Ответ, полученный мною из Италии, был не то что высокомерным, но этаким снисходительным, чего, впрочем, я тогда не понял. Итальянский синьор прислал мне открытку. Лицевая сторона ее была разделена на две части: правая часть предназначалась, как обычно, для адреса, левая — для письма. В письме — а оно было весьма кратким — мой итальянский адресат сообщал, что он композитор, что живет на берегу Lago Maggiore (Большое Озеро), где у него имеется собственная вилла (это обстоятельство особенно подчеркивалось), и что на обороте открытки напечатаны ноты его музыкального произведения. Это было все.

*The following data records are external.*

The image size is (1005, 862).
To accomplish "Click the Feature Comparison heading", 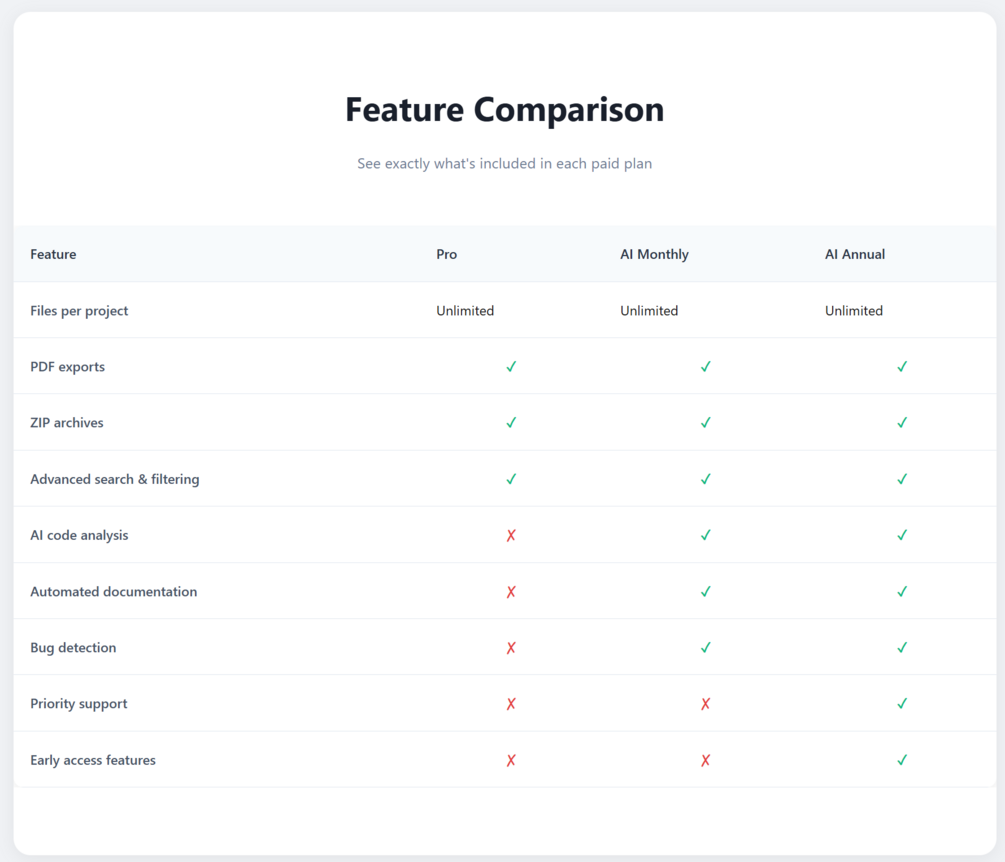I will point(504,109).
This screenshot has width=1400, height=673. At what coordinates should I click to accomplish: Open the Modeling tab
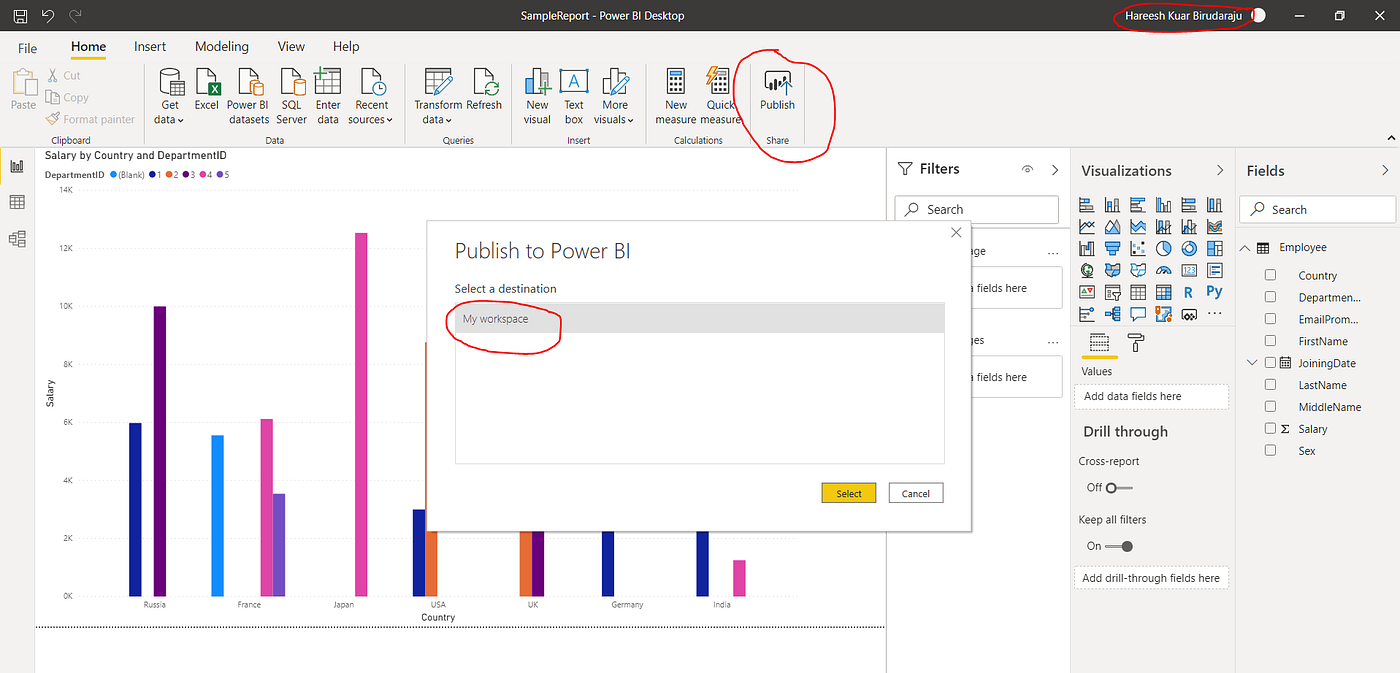221,46
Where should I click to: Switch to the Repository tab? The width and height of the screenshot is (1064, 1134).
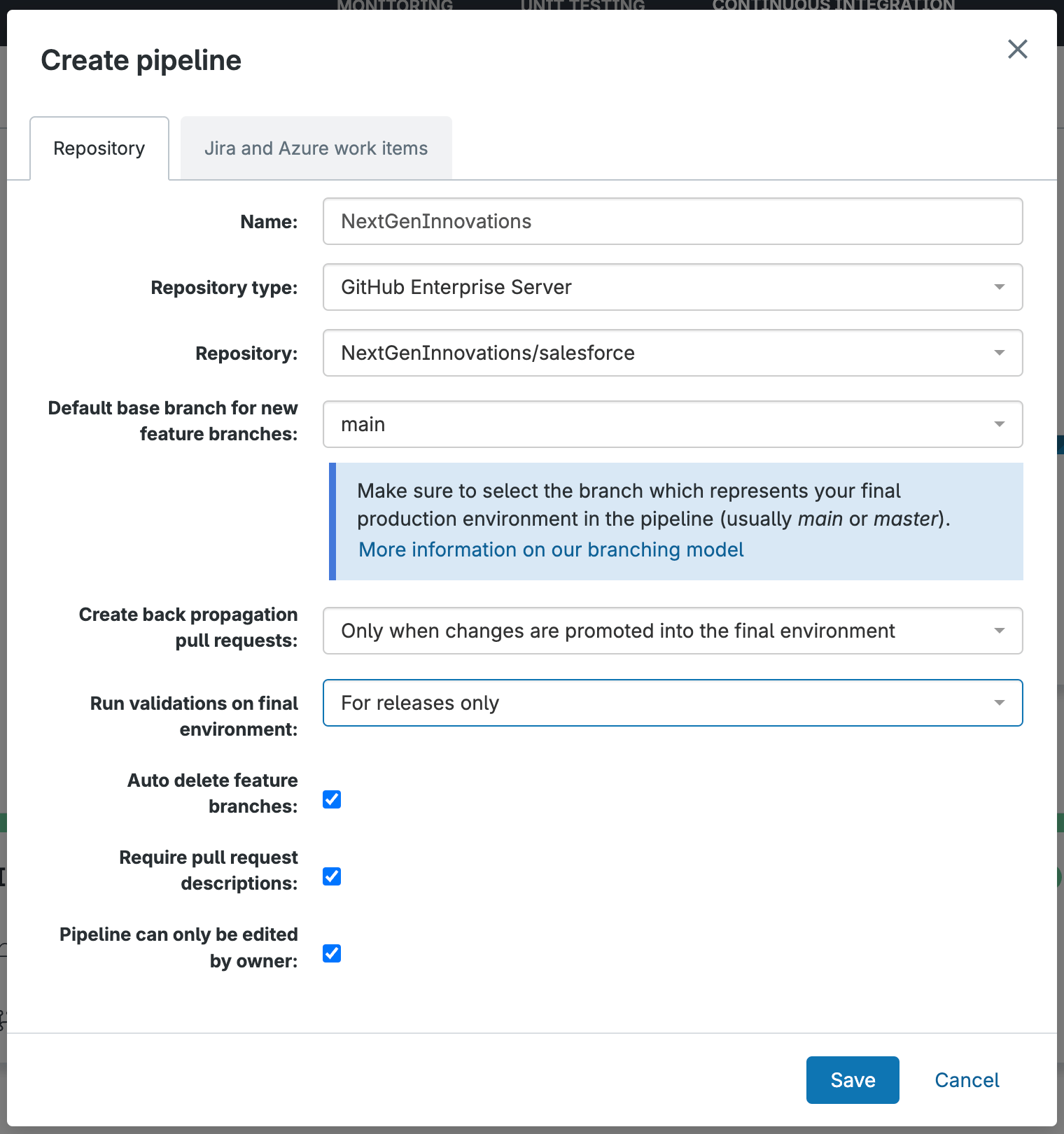[99, 148]
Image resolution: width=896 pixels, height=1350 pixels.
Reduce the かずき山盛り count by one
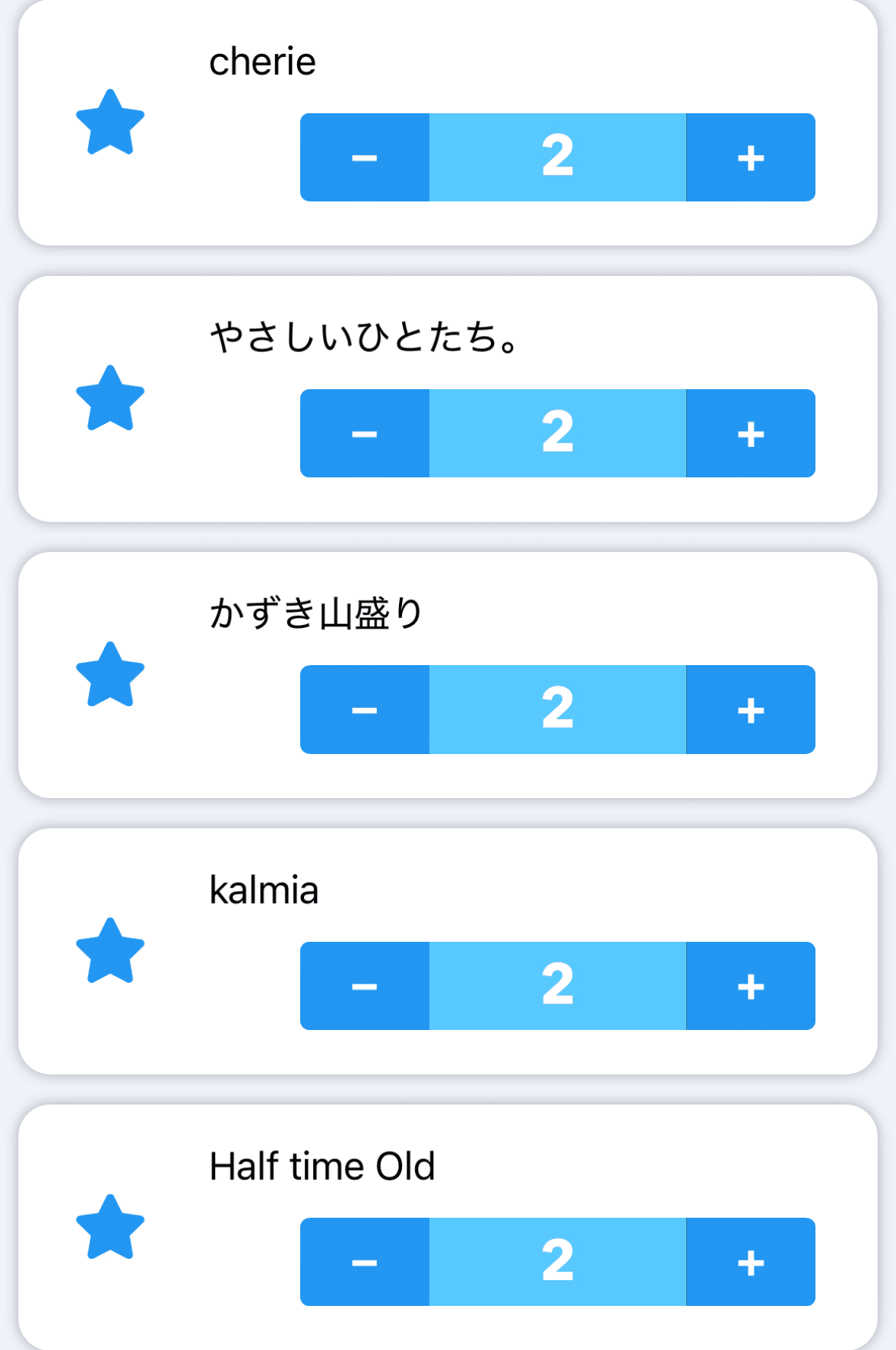coord(365,710)
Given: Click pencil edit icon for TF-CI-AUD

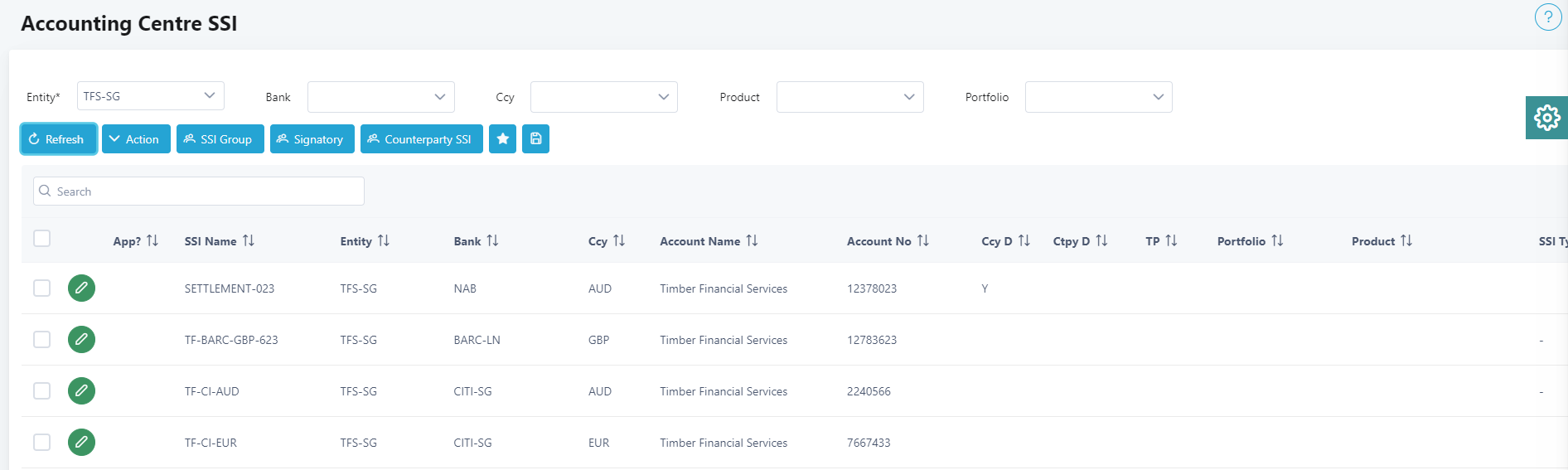Looking at the screenshot, I should pyautogui.click(x=81, y=391).
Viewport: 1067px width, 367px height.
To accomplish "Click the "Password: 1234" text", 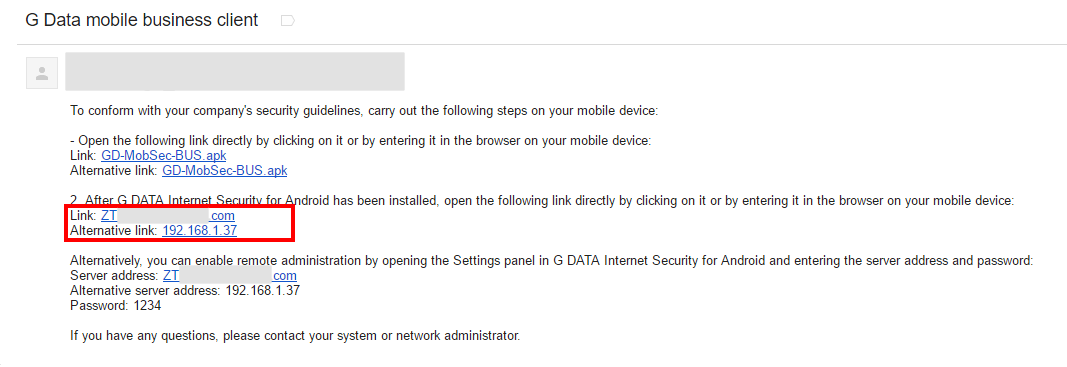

Я не знал, что мне делать с композиторской открыткой. Не отвечать на нее — обидится, думал я. А если отвечать, то как? Ведь ему, наверно, надо написать что-либо о музыке, а в музыке я не понимал ровно ничего. Я знал лишь русские народные песни и некоторые мелодии мог воспроизводить на мандолине, пользуясь цифровыми нотами, а более того, собственным слухом.
И я совершенно справедливо решил: если мой корреспондент композитор, то он, безусловно, знает (обязан знать!) итальянские народные песни. Но русских-то народных песен он наверняка не знает. Вот я и надумал послать ему русскую песню «То не ветер ветку клонит». Текст ее я перевел на язык эсперанто, перевел в ритме оригинала и даже с сохранением перекрестной рифмы.
Все это, по-моему, получилось отлично. Но как быть с музыкой? Как записать мелодию, если в настоящих нотах я совсем ничего не понимаю и мало-мальски разбираюсь лишь в цифровых, приспособленных к тому же только для игры на мандолине? Думал я, думал и пришел к такому выводу, что композитор обязан уметь играть на мандолине, как и на всех прочих инструментах. Иначе какой же он композитор?.. Ну а раз композитор умеет играть на мандолине, то уж совсем наверняка он понимает толк и в цифровых нотах.
Словом, я записал мелодию песни «То не ветер ветку клонит» цифровыми нотами на обыкновенном листке бумаги, вырванном из тетради. При этом я предупредил итальянского композитора, что посылаемую песню следует играть только на мандолине.
Не знаю, дошло мое письмо или нет, но я не получил уже ни одной строчки из виллы, расположенной на берегу Lago Maggiore в Италии.